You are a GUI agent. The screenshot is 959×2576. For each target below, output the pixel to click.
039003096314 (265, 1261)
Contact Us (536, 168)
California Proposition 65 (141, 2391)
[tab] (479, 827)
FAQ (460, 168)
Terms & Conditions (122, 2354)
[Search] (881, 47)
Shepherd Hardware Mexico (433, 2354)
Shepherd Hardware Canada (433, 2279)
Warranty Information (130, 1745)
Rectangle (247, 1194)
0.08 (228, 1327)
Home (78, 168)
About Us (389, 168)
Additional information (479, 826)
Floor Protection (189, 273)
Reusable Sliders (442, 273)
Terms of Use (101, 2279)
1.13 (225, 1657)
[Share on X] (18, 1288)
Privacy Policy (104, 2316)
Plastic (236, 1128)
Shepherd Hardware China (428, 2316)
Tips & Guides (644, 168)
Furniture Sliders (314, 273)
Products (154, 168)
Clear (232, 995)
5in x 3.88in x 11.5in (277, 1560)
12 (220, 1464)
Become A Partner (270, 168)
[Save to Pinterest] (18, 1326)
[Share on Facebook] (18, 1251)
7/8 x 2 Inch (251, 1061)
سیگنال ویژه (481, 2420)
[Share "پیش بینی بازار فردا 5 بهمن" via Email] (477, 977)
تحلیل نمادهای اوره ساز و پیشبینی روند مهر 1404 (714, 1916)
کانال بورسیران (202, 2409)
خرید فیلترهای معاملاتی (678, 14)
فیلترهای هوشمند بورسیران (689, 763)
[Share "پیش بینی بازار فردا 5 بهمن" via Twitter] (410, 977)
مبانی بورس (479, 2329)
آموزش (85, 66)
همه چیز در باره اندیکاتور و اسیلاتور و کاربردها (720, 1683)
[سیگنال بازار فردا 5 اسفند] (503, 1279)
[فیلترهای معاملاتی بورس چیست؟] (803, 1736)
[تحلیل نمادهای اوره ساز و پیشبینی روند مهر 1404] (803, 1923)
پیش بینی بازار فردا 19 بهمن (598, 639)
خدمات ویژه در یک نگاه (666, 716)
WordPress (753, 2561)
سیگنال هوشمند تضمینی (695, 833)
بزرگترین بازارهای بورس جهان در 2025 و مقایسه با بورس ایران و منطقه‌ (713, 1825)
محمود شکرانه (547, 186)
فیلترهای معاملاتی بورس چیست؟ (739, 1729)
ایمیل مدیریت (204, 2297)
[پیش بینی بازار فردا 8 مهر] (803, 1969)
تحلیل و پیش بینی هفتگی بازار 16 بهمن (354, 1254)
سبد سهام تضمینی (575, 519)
--------------------------------------------------
REQUIREMENT: Copy each entry exactly, with nothing added or dropped.

ANSWER BELOW:
You are a GUI agent. The screenshot is 959×2576. For each target below, output the pixel to click.
039003096314 (265, 1261)
Contact Us (536, 168)
California Proposition 65 (141, 2391)
[tab] (479, 827)
FAQ (460, 168)
Terms & Conditions (122, 2354)
[Search] (881, 47)
Shepherd Hardware Mexico (433, 2354)
Shepherd Hardware Canada (433, 2279)
Warranty Information (130, 1745)
Rectangle (247, 1194)
0.08 (228, 1327)
Home (78, 168)
About Us (389, 168)
Additional information (479, 826)
Floor Protection (189, 273)
Reusable Sliders (442, 273)
Terms of Use (101, 2279)
1.13 (225, 1657)
[Share on X] (18, 1288)
Privacy Policy (104, 2316)
Plastic (236, 1128)
Shepherd Hardware China (428, 2316)
Tips & Guides (644, 168)
Furniture Sliders (314, 273)
Products (154, 168)
Clear (232, 995)
5in x 3.88in x 11.5in (277, 1560)
12 (220, 1464)
Become A Partner (270, 168)
[Save to Pinterest] (18, 1326)
[Share on Facebook] (18, 1251)
7/8 x 2 Inch (251, 1061)
سیگنال ویژه (481, 2420)
[Share "پیش بینی بازار فردا 5 بهمن" via Email] (477, 977)
تحلیل نمادهای اوره ساز و پیشبینی روند مهر 1404 (714, 1916)
کانال بورسیران (202, 2409)
خرید فیلترهای معاملاتی (678, 14)
فیلترهای هوشمند بورسیران (689, 763)
[Share "پیش بینی بازار فردا 5 بهمن" via Twitter] (410, 977)
مبانی بورس (479, 2329)
آموزش (85, 66)
همه چیز در باره اندیکاتور و اسیلاتور و کاربردها (720, 1683)
[سیگنال بازار فردا 5 اسفند] (503, 1279)
[فیلترهای معاملاتی بورس چیست؟] (803, 1736)
[تحلیل نمادهای اوره ساز و پیشبینی روند مهر 1404] (803, 1923)
پیش بینی بازار فردا 19 بهمن (598, 639)
خدمات ویژه در یک نگاه (666, 716)
WordPress (753, 2561)
سیگنال هوشمند تضمینی (695, 833)
بزرگترین بازارهای بورس جهان در 2025 و مقایسه با بورس ایران و منطقه‌ (713, 1825)
محمود شکرانه (547, 186)
فیلترهای معاملاتی بورس چیست؟ (739, 1729)
ایمیل مدیریت (204, 2297)
[پیش بینی بازار فردا 8 مهر] (803, 1969)
تحلیل و پیش بینی هفتگی بازار 16 بهمن (354, 1254)
سبد سهام تضمینی (575, 519)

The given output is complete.